Based on the FAISS documentation,
HNSW does not require training and does not support removing vectors from the index.. So what happens when I remove a document from the index or remove its k-NN vector field? Does the item get removed from the HNSW graph or is it just marked as deleted and remains in the graph, taking space and compute during search? If it stays in the index, does adding and removing items in the long term start populating the graph with deleted documents and the performance keeps dropping even though the number of undeleted documents in the index is not growing as much?
And how is this whole situation for Lucene and nmslib?

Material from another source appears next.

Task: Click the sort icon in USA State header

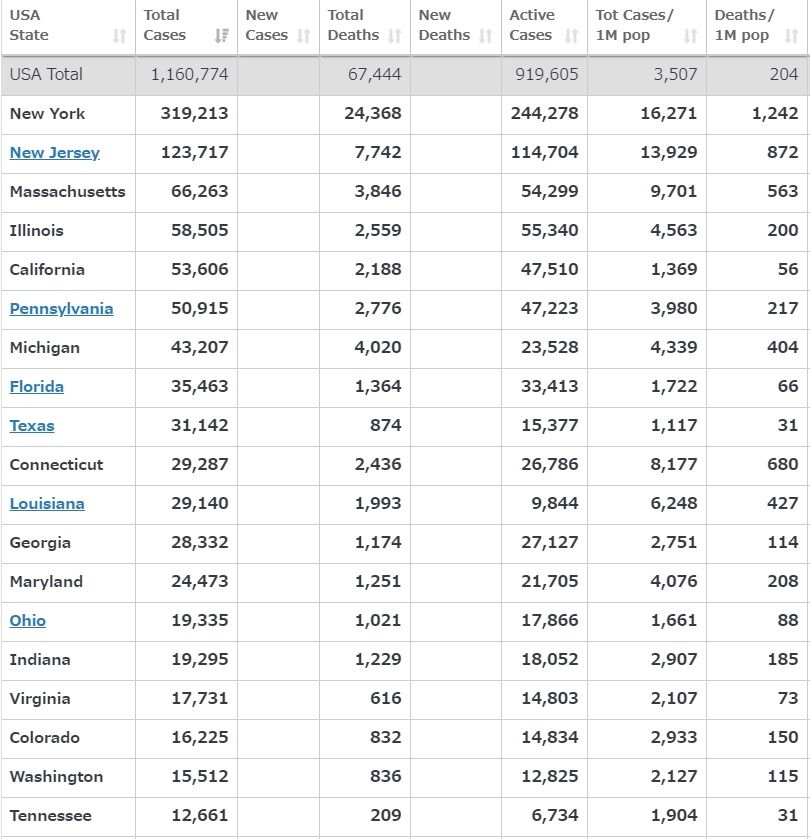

In hnswlib v0.7, there was this new feature:
Added support for replacing the elements that were marked as delete with newly inserted elements (to control the size of the index. And there is the
allow_replace_deleted argument when creating an index that allows this (source). Is this supported by OpenSearch when using nmslib?
I couldn’t find much about Lucene but I found this article which says:
Lucene ANN transparently handles deleted documents by skipping over 'tombstones' during the graph search. I assume this means that the deleted documents are still in the graph (similar to FAISS).
What are the best settings for k-NN if I expect lots of deletion and insertion operations? What is the best practice if I want to still have the document in the index but not in the k-NN graph (so k-NN search wouldn’t return it)? Should I update the document and remove the vector field or set it to null? Does that mark it as deleted in the k-NN graph?
I think these questions also apply to updating a document’s vector. Does the previous vector stay in the graph and is there a possibility for the document being returned based on the old vector?